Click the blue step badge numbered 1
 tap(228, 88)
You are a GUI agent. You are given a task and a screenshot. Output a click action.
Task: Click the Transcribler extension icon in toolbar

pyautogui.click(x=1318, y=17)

- **PROBLEM DETAILS**
Up to and including the last line of the data, copy each line exactly, starting with the line that contains "You are a GUI".

- **WRITTEN ANSWER**
You are a GUI agent. You are given a task and a screenshot. Output a click action.
Task: Click the Transcribler extension icon in toolbar

pyautogui.click(x=1318, y=17)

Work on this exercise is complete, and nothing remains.